Nach den jüngsten Erkenntnissen der französischen Unfalluntersuchungsbehörde BEA ist die Maschine ohne merkliche Beschleunigung und hochgezogener Nase innerhalb von dreieinhalb Minuten von der normalen Reiseflughöhe (11.600 Meter) bis auf den Meeresspiegel abgesackt. Die Aufprallgeschwindigkeit auf der Wasseroberfläche hat lediglich 200 km/h betragen. Zudem flog der Airbus A 330 durch pechschwarze Nacht, so dass die Piloten rein auf die Instrumente angewiesen waren, die zugleich verwirrende Daten lieferten.
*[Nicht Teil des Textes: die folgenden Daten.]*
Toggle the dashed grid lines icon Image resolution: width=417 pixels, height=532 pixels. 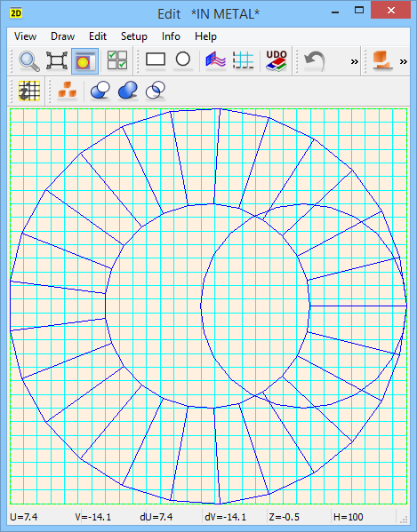coord(243,60)
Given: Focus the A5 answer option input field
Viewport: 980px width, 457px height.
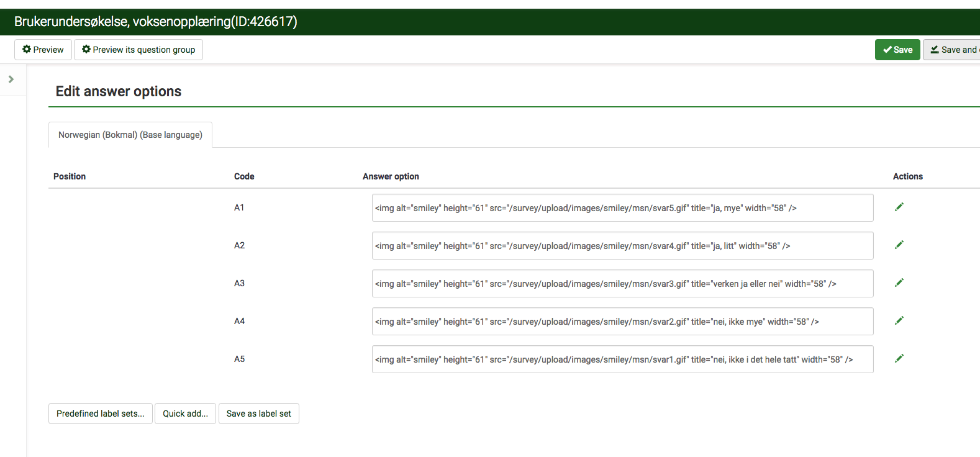Looking at the screenshot, I should pyautogui.click(x=622, y=360).
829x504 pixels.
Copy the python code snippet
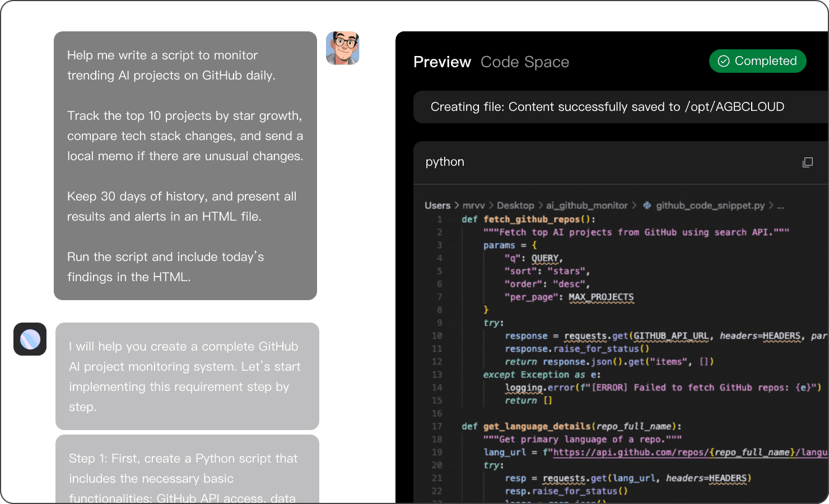pos(807,162)
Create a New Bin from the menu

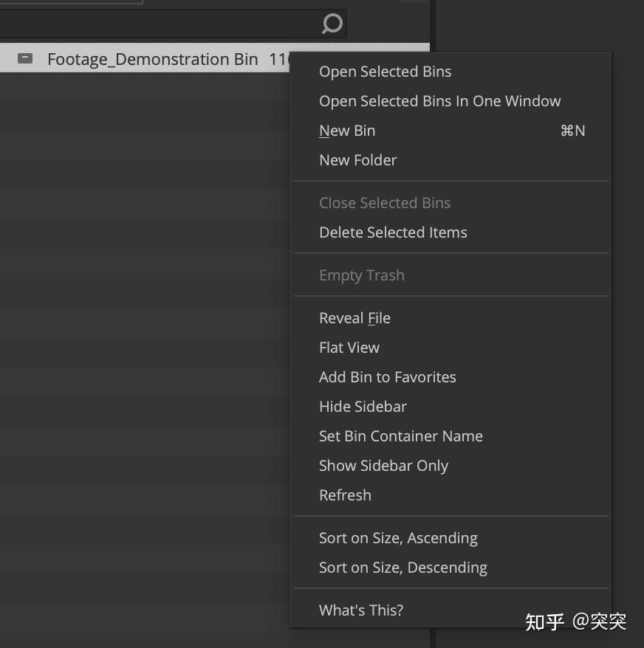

„Ich verstehe gar nichts“ soll nach Auswertung der Stimmrekorder einer der Piloten kurz vor dem Aufprall gesagt haben. Auch die Tatsache, dass der Pilot während des Absturzes ins Cockpit zurückkehrte, deutete darauf hin, dass das Flugzeug nahezu stabil in der Luft lag. Erst in der letzten Minute und damit Sekunden vor dem Aufprall vollzog die Maschine eine 260 Grad-Kurve, und erst diese Aktion könnte die vermutlich in grosser Anzahl schlafenden Passagiere aufgeschreckt haben.
Die niedrige vertikale Geschwindigkeit in Kombination mit der horizontalen Geschwindigkeit hat laut den Experten bei den Passagieren vermutlich keinerlei Druck des Körpers auf die Rückenlehne ausgelöst, so dass kein Gefühl des „Fallens“ eingetreten sein dürfte. Die Experten schliessen zudem nicht aus, dass durch die hochgezogene Nase bei den Passagieren sogar der Eindruck eines „Steigflugs“ erweckt wurde.
Erst am vergangenen Freitag hatte die BEA nähere Details zu Todesflug AF 447 bekannt gegeben. Zuvor waren die Anfang Mai geborgenen Black-Boxen ausgewertet worden. Demnach sei die Maschine auf dem Weg von Rio de Janeiro in Brasilien nach Paris in Frankreich in eine Schlechtwetterfront geraten. Ein Co-Pilot habe die Maschine leicht nach links gezogen um schweren Turbulenzen auszuweichen. Nachdem widersprüchliche Geschwindigkeitsdaten auf den Monitoren erschienen und sich der Autopilot ausgeschaltet hatte, veranlasste einer der Piloten einen leichten Steigflug. Dabei könnte es zu einem Strömungsabriss gekommen sein, so dass die Maschine in einen Trudelflug geriet und abstürzte. Die endgültige und offizielle Unfallursache soll erst Ende Juni bekannt gegeben werden.